======== Information provided

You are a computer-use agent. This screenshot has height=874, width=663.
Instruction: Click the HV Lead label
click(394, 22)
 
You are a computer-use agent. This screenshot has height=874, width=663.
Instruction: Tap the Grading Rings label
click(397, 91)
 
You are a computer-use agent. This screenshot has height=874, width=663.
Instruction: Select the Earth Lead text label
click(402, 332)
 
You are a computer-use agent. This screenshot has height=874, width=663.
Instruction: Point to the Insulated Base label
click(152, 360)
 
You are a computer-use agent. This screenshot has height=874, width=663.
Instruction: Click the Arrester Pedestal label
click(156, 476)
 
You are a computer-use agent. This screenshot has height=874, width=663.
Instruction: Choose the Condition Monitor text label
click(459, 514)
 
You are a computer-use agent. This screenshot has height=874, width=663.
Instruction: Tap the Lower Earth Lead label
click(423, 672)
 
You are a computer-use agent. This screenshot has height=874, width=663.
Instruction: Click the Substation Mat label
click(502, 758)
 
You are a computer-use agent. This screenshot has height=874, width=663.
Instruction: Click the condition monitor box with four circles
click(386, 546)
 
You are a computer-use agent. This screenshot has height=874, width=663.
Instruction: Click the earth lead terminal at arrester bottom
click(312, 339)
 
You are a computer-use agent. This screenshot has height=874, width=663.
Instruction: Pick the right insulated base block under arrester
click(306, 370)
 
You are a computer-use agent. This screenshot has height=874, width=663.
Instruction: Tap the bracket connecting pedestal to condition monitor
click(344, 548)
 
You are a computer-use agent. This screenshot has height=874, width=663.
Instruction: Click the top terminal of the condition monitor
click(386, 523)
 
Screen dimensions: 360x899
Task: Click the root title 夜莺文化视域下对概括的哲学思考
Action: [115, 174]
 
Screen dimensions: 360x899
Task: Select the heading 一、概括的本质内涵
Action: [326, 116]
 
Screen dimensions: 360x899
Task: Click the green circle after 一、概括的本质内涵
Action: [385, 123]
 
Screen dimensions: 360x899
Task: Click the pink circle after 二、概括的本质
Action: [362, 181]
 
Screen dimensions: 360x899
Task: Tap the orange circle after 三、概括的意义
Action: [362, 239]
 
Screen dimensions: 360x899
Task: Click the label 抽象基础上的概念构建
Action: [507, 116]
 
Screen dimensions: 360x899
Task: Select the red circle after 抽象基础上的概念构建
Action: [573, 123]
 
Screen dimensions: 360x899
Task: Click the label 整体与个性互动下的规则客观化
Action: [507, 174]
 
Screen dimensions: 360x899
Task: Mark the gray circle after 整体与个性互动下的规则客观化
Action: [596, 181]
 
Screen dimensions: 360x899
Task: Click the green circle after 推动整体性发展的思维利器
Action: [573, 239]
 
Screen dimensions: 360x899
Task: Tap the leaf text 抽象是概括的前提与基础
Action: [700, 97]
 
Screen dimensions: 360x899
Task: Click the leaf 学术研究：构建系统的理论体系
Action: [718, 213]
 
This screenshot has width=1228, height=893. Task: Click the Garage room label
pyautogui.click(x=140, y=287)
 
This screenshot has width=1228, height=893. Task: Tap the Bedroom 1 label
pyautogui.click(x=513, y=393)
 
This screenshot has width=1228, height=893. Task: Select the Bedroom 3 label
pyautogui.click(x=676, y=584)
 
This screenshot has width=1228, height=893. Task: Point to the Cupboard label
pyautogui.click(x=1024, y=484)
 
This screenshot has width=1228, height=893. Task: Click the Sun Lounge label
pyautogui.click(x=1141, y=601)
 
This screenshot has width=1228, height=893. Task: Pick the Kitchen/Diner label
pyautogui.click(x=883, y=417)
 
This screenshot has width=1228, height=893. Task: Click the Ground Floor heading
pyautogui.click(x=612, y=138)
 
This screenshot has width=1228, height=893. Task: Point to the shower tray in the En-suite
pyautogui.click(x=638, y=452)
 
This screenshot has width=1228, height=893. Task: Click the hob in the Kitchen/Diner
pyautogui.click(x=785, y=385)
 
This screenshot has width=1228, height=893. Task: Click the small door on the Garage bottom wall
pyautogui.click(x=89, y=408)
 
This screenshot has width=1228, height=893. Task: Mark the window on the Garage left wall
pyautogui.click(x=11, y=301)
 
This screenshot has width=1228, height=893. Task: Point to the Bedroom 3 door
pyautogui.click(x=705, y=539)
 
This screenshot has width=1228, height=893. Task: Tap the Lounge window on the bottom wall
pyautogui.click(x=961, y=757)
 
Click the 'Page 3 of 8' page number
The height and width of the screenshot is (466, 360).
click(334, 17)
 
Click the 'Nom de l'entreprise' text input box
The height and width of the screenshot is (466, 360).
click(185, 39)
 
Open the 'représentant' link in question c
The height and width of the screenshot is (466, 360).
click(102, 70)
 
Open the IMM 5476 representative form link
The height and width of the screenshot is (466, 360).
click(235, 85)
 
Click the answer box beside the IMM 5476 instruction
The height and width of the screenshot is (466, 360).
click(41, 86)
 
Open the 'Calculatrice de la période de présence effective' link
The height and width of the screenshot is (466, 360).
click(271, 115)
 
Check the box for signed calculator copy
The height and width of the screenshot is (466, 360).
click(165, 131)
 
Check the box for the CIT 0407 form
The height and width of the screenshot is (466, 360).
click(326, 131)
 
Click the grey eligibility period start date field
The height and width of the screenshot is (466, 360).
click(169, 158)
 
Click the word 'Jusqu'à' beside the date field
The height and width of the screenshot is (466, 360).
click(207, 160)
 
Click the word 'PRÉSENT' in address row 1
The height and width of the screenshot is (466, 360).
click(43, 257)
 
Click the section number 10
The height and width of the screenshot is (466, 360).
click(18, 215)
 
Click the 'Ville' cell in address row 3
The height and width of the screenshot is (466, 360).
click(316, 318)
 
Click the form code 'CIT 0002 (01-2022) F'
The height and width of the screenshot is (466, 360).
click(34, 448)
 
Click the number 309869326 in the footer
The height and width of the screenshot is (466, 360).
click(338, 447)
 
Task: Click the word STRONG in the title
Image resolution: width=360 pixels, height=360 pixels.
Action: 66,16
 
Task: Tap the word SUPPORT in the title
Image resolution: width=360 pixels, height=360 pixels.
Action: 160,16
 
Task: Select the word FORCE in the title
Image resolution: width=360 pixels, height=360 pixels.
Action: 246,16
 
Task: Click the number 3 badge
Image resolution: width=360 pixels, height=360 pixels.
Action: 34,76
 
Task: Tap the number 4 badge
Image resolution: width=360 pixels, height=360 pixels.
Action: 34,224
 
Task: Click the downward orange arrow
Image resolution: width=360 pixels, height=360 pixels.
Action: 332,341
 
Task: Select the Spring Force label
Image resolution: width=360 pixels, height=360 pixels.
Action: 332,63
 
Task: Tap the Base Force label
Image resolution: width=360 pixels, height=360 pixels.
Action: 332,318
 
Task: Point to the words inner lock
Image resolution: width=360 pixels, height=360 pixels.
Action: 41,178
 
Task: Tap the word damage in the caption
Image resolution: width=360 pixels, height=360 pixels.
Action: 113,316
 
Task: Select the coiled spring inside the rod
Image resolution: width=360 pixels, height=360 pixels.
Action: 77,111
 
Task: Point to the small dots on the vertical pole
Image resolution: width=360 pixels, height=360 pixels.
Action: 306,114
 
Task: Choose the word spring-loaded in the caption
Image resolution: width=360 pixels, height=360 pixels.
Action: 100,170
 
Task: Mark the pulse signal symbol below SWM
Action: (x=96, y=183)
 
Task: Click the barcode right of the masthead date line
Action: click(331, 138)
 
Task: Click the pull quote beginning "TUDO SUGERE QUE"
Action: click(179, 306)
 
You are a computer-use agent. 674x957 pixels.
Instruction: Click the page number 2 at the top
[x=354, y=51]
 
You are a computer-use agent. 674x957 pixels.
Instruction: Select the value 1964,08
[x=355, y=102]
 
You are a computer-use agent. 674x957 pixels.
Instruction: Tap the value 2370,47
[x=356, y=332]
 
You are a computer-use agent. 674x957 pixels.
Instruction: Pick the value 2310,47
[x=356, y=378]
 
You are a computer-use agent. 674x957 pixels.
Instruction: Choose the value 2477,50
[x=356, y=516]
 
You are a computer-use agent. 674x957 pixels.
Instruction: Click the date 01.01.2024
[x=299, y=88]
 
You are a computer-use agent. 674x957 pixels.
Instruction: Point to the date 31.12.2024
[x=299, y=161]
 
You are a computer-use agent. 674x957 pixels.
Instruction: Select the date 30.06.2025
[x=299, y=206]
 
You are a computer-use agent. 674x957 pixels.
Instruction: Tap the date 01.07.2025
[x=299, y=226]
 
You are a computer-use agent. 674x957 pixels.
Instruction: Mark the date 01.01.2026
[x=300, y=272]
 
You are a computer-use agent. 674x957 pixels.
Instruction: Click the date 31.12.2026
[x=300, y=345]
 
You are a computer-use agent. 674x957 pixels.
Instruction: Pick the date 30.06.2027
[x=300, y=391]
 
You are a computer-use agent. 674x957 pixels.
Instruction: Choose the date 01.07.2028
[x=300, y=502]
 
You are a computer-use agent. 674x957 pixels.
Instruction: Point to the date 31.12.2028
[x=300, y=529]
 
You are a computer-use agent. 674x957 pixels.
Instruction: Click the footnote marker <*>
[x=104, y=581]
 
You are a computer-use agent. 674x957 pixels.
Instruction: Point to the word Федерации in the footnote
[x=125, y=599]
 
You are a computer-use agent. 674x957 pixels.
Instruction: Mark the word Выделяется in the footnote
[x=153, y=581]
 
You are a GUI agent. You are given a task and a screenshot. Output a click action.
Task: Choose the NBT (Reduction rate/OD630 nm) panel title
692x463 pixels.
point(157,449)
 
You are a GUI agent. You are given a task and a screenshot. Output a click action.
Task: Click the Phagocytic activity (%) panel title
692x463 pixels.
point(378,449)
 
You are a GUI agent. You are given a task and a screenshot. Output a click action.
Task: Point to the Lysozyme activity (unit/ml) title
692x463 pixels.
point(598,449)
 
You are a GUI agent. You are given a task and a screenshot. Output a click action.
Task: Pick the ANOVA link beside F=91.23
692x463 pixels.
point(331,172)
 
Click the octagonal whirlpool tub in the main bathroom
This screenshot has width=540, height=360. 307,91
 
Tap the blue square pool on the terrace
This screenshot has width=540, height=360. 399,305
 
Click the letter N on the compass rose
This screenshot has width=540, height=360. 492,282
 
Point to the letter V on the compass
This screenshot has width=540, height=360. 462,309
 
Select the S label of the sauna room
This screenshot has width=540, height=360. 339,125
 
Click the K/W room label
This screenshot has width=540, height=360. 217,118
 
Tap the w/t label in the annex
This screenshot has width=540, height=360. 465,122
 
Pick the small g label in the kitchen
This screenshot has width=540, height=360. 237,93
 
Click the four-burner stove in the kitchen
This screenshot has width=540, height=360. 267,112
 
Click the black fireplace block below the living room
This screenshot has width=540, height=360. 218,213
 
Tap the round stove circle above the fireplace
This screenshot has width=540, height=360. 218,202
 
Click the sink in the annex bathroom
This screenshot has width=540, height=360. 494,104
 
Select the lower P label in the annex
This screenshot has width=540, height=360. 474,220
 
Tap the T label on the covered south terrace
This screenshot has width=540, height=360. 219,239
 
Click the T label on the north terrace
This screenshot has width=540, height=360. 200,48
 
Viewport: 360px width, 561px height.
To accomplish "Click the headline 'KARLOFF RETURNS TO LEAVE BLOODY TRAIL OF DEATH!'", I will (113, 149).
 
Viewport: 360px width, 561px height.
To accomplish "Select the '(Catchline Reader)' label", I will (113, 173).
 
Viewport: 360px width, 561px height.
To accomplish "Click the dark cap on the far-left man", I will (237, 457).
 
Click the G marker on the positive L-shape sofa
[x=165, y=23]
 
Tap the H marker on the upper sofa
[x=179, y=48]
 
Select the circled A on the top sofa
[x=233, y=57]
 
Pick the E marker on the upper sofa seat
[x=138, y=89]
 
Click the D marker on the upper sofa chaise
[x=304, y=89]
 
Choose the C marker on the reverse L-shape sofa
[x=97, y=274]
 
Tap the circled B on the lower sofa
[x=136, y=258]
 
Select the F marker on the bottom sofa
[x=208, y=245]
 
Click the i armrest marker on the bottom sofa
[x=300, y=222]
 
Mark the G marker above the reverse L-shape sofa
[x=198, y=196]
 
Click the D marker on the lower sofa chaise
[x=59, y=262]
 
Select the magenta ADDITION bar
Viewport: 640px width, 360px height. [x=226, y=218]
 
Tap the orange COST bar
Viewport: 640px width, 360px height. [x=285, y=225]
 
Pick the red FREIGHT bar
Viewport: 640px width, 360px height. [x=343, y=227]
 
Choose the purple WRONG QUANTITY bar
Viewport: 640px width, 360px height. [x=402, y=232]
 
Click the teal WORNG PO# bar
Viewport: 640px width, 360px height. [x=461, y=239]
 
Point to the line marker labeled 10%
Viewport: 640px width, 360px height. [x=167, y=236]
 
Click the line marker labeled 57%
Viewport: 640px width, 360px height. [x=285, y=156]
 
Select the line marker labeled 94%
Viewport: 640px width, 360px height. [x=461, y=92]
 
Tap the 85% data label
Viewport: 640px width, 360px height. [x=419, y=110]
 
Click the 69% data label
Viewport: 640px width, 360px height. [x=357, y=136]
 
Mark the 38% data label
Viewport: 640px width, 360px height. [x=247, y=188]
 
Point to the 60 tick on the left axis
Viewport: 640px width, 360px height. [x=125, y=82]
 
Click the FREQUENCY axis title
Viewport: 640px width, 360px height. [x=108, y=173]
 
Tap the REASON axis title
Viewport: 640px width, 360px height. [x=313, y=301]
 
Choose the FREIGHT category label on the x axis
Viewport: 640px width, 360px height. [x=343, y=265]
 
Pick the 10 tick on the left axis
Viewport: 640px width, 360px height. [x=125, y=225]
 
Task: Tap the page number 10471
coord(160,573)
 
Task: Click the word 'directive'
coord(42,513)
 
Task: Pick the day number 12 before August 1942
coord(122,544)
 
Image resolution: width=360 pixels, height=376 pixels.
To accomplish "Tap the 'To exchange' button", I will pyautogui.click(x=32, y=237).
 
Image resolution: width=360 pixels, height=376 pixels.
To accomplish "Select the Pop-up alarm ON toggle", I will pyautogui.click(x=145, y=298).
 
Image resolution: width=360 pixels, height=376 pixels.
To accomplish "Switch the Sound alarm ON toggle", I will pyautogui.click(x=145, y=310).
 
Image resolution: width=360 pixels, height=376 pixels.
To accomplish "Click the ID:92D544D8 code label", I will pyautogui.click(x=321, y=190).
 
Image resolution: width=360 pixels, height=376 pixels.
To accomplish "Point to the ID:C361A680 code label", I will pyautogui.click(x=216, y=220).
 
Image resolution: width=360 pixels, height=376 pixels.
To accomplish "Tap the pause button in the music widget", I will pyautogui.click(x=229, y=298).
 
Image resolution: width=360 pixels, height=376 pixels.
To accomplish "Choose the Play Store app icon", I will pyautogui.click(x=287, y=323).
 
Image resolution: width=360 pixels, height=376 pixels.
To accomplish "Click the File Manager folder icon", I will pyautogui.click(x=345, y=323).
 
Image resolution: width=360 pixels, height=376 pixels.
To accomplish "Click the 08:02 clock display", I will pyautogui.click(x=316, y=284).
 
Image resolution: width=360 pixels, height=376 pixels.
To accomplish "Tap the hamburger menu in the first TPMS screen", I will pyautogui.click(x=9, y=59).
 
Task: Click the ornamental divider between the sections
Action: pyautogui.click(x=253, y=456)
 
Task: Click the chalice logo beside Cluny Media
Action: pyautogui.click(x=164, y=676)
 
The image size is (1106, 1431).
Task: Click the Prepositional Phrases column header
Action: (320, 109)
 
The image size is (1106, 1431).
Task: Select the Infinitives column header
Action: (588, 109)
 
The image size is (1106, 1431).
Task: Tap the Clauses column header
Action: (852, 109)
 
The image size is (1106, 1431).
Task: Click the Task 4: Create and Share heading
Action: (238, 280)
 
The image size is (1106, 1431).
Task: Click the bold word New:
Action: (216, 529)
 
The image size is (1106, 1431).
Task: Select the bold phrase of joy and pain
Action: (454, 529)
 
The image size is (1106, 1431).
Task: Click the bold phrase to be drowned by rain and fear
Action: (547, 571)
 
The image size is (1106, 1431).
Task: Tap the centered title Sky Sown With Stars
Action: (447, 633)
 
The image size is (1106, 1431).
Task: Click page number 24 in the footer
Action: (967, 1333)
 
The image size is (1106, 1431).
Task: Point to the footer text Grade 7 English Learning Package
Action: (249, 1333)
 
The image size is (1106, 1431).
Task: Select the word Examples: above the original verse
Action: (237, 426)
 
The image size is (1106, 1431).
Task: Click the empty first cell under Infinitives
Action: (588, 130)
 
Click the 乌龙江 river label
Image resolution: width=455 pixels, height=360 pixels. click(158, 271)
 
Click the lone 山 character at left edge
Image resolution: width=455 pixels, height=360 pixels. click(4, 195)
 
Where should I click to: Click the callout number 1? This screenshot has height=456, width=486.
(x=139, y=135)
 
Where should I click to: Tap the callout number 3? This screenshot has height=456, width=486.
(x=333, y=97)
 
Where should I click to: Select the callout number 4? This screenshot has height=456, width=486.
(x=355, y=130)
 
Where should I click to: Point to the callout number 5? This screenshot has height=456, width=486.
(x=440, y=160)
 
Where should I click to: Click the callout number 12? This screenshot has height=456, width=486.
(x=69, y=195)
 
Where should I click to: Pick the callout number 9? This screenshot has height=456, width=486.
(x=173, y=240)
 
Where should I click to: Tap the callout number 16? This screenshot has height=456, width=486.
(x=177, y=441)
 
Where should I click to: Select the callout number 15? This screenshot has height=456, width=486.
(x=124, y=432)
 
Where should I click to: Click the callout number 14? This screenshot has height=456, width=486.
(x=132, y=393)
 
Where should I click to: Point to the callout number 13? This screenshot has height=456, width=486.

================

▶ [Given instruction]: Rewrite the lines from the one containing "Click the 乌龙江 river label" through the one containing "(x=139, y=135)", swapping "Image resolution" for "Image size" and leaving everything else as it is.

▶ [Task answer]:
Click the 乌龙江 river label
Image size: width=455 pixels, height=360 pixels. click(158, 271)
 
Click the lone 山 character at left edge
Image size: width=455 pixels, height=360 pixels. click(4, 195)
 
Where should I click to: Click the callout number 1? This screenshot has height=456, width=486.
(x=139, y=135)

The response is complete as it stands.